9. The method of claim 6, further comprising:

storing the measured MTTR elements as data in an XML format; and

providing the stored data in the XML format to the availability measuring client.

10. The method of claim 9, wherein the providing of the data to the availability measuring client comprises:

opening, at the availability measuring client, a socket for communication with the availability measuring agent, and requesting connection from the availability measuring agent;

transmitting, at the availability measuring agent, an approval message to the availability measuring client;

upon receiving the approval, transmitting, at the availability measuring client, a Listen signal to the availability measuring agent; and

providing, at the availability agent, the MTTR elements in the XML format to the availability measuring client.

11. The method of claim 8, wherein the generating of the error comprises:

setting a generation time and a generation mode;

checking the set mode and determining an interval value according to whether the set value is a random value or a periodic value;

upon sleeping for the determined interval, setting an executable error file; and

executing the set executable error file.

12. The method of claim 11, wherein the setting of the executable error file comprises:

declaring an integer type variable i;

reading information on a storage path of error files of an executable file, and putting the error files in an i-th row one by one starting from 0 until the i becomes greater than a number of files; and

in response to the i becoming greater than the number of files, returning the error files.

13. The method of claim 8, wherein the detecting of the error comprises:

to reading an error detecting file to set a system state threshold;

reading system state information to check current system state information; and

upon comparing the system state threshold with current system state information, in response to the current system state information being greater than the system state threshold, determining that there is the error.

14. The method of claim 8, wherein the switching of the mode comprises:

upon detecting, at the availability measuring agent, the error within the error detection time, transmitting a mode switch request to the master system and the backup system;

receiving a response message, indicating that the mode switch is ready, from the master system and the backup system;

upon receiving, at the availability measuring agent, the response message, transmitting a sleep message to the master system so that the master system is converted into a backup mode to stop providing a service to a client system; and

transmitting a WAKE_UP message to the backup system so that the backup system is converted into a master mode to resume providing the service to the client system.

15. An apparatus for measuring availability of a system, the apparatus comprising:

an availability measuring agent configured to generate an error in the system by using an error generator to measure Mean Time To Repair (MTTR) elements; and

an availability measuring client configured to receive the measured MTTR elements from the availability measuring agent to measure the MTTR elements, and to measure the availability of the system by using the measured MTTR elements.

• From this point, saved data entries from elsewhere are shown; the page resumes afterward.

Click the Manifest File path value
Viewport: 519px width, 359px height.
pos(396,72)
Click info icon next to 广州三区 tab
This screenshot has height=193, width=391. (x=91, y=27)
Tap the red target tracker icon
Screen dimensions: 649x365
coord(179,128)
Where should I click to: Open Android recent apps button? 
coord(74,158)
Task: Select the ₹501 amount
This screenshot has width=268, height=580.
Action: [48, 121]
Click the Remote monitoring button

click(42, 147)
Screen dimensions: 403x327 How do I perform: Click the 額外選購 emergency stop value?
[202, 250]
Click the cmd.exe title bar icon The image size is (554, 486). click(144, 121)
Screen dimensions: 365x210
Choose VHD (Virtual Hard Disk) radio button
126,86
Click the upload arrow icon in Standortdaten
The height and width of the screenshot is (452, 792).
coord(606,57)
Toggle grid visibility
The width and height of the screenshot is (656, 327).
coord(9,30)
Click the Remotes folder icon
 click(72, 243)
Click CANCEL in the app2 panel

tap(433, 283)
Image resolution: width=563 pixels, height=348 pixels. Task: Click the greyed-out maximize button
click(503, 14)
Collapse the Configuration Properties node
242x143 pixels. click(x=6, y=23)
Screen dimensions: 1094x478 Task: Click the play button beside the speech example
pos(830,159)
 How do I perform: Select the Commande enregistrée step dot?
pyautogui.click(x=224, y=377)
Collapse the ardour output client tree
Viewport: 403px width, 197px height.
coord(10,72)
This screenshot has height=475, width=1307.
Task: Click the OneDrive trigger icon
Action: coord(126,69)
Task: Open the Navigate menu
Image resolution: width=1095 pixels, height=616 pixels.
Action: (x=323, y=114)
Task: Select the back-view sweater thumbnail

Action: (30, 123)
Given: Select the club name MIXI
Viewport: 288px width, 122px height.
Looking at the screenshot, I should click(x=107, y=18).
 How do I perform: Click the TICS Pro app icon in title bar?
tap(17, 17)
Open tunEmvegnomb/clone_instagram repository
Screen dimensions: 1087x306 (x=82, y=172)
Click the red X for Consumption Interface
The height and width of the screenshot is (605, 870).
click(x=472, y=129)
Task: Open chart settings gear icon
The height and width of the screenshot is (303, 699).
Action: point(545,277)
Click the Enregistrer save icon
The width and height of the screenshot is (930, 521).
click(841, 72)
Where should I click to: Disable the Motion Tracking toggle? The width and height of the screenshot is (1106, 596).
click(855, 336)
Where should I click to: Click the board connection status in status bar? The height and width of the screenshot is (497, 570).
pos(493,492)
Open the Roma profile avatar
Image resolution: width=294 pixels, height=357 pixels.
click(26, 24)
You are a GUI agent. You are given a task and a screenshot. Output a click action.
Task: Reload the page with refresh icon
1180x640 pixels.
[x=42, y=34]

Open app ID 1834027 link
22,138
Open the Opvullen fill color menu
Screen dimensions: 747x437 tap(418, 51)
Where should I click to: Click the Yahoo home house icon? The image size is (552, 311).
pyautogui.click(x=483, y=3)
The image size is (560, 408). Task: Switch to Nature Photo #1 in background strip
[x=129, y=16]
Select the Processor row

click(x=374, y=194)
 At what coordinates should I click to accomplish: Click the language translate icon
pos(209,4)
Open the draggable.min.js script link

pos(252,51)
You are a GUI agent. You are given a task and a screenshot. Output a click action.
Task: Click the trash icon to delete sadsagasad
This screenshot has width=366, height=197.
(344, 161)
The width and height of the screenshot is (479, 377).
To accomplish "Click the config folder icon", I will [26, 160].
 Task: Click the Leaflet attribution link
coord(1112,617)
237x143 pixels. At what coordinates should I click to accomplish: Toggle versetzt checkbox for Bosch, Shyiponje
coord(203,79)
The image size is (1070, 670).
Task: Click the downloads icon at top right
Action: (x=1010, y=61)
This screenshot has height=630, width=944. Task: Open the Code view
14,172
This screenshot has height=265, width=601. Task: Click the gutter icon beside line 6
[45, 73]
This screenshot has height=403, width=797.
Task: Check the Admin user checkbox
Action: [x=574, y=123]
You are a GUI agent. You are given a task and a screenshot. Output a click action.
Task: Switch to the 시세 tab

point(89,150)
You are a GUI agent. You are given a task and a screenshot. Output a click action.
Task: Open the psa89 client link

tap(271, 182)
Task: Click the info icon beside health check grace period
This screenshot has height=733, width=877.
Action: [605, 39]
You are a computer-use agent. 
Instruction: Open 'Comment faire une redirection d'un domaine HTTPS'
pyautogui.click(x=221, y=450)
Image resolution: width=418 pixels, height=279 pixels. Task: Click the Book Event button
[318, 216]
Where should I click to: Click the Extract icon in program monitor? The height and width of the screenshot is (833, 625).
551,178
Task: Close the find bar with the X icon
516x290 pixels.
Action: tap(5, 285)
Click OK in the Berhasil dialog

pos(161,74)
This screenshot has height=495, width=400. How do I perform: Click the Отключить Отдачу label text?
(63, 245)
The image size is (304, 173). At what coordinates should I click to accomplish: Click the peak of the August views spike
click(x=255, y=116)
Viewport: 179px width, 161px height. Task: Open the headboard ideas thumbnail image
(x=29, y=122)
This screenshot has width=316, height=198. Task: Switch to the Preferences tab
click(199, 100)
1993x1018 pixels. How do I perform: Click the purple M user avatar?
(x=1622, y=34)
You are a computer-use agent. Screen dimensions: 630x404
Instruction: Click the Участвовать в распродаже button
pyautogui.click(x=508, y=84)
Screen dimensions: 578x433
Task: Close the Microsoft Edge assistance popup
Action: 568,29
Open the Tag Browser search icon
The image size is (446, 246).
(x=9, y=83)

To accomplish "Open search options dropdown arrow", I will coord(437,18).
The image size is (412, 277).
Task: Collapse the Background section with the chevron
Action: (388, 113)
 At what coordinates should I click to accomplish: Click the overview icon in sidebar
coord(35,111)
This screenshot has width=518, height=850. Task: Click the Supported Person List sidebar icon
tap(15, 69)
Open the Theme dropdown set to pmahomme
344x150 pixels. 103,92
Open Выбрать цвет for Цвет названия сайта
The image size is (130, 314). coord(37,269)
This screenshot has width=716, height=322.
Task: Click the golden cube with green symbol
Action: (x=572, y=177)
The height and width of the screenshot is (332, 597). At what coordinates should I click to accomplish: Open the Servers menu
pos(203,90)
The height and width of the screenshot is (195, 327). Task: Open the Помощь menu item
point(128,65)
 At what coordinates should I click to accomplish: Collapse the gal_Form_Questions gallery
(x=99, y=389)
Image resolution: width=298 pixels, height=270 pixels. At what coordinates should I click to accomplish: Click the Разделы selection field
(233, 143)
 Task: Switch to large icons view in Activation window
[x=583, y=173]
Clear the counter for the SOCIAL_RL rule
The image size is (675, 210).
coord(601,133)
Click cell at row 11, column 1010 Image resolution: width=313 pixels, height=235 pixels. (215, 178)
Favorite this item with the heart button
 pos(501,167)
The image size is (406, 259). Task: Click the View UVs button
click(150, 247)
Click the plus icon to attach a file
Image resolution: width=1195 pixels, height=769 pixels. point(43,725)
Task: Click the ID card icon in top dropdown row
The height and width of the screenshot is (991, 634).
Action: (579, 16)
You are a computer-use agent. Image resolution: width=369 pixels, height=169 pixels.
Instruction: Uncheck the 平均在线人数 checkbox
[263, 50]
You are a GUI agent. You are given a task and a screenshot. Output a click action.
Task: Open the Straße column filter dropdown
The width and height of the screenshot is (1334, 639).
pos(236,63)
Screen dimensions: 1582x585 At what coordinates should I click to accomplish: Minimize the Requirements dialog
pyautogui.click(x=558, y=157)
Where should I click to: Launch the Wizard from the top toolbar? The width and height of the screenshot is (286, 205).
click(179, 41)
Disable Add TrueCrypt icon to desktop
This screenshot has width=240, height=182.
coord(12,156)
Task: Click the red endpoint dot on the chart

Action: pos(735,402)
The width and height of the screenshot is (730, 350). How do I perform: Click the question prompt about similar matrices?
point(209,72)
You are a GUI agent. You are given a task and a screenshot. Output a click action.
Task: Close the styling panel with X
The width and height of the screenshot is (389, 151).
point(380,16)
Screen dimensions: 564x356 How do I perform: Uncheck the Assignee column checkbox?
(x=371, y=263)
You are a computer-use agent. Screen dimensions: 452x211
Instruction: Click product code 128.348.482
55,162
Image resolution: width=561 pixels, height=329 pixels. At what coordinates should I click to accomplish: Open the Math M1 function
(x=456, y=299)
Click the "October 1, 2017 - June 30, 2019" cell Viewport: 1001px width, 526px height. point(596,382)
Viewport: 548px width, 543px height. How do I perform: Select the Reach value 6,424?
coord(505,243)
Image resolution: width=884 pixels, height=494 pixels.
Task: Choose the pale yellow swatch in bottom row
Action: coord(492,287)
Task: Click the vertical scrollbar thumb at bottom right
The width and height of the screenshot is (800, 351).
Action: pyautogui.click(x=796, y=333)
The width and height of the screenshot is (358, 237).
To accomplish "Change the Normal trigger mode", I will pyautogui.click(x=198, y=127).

16. The apparatus of claim 15, wherein the availability measuring agent executes the system to repair the fault in response to the error periodically generated by an error generator.

17. The apparatus of claim 15, wherein the MTTR elements comprise an error detection time, a mode switch time for mode switch between a master system and a backup system, and a connection time for connection of the master system with a client system.

18. The apparatus of claim 15, wherein the availability measuring client fixes a Mean Time To Failure (MTTF) at a constant value, and measures the availability of the system by using the MTTF fixed at the constant value and the measured MTTR.

19. The apparatus of claim 15, wherein the availability measuring client analyzes a result of the measurement to provide a result of the analysis along with the result of the measurement.

20. The apparatus of claim 15, wherein the system is a duplex embedded system that executes software.